ADPKD: A Human Disease Altering Golgi Function and Basolateral Exocytosis in Renal Epithelia

Abstract

Epithelial cells explanted from autosomal dominant polycystic kidney disease (ADPKD) tissue exhibit impaired exocytosis, specifically between the Golgi and basolateral membrane (Charron A, Nakamura B, Bacallo R, Wandinger‐Ness A. Compromised cytoarchitecture and polarized trafficking in autosomal dominant polycystic kidney disease cells. J Cell Biol 2000; 148: 111–124.). Here the defect is shown to result in the accumulation of the basolateral transport marker vesicular stomatitis virus (VSV) G protein in the Golgi complex. Golgi complex morphology is consequently altered in the disease cells, evident in the noticeable fenestration and dilation of the cisternae. Further detailed microscopic evaluation of normal kidney and ADPKD cells revealed that ineffective basolateral exocytosis correlated with modulations in the localization of select post‐Golgi transport effectors. The cytosolic coat proteins p200/myosin II and caveolin exhibited enhanced association with the cytoskeleton or the Golgi of the disease cells, respectively. Most cytoskeletal components with known roles in vesicle translocation or formation were normally arrayed with the exception of Golgi β‐spectrin, which was less prevalent on vesicles.

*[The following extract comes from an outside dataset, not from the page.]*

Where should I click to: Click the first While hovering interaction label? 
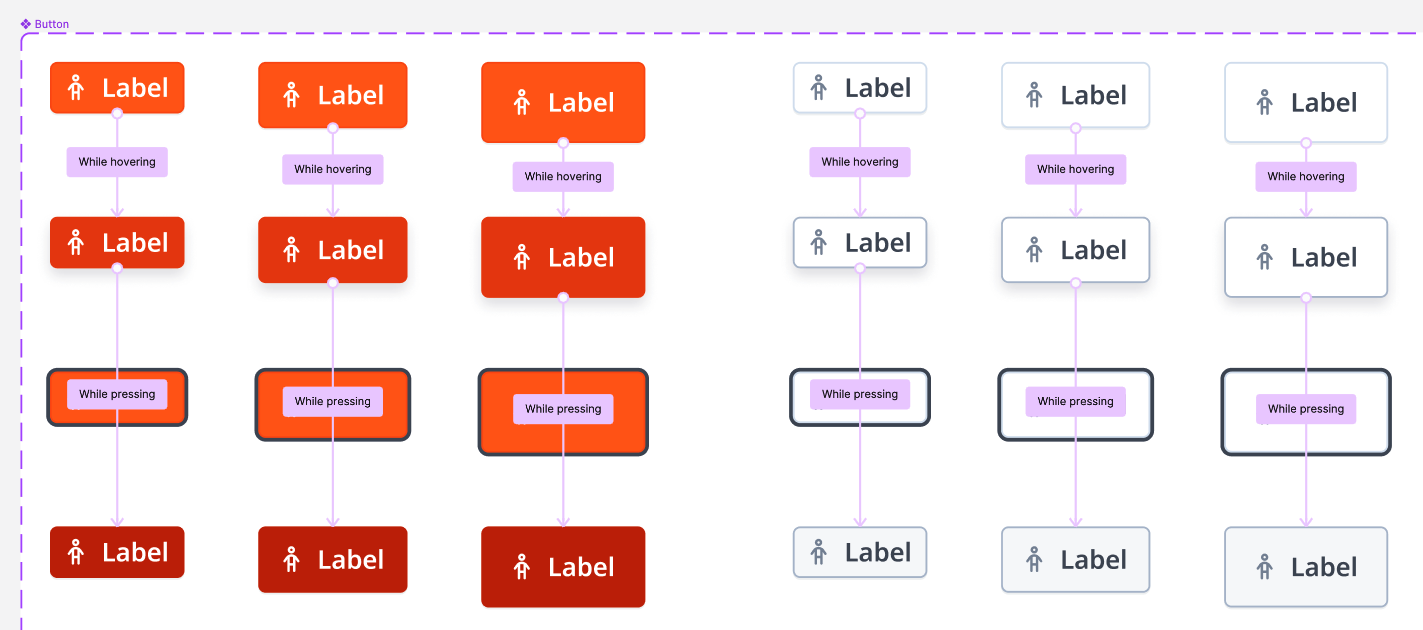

The rab8 GTPase, important for basolateral vesicle targeting, was redistributed from the perinuclear Golgi region to disperse vesicles in ADPKD cells. At the basolateral membrane of ADPKD cells, there was a notable loss of the exocyst components sec6/sec8 and an unidentified syntaxin. It is postulated that dysregulated basolateral transport effector function precipitates the disruption of basolateral exocytosis and dilation of the ADPKD cell Golgi as basolateral cargo accumulates within the cisternae.